● What to do
Go through the entries below and write each one out exactly.

● Entries taken from a collection
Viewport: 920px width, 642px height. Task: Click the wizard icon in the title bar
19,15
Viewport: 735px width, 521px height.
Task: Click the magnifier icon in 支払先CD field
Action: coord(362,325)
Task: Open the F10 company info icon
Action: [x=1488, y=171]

● Solution below
Viewport: 920px width, 642px height. Task: Click the wizard icon in the title bar
19,15
Viewport: 735px width, 521px height.
Task: Click the magnifier icon in 支払先CD field
Action: coord(362,325)
Task: Open the F10 company info icon
Action: [x=1488, y=171]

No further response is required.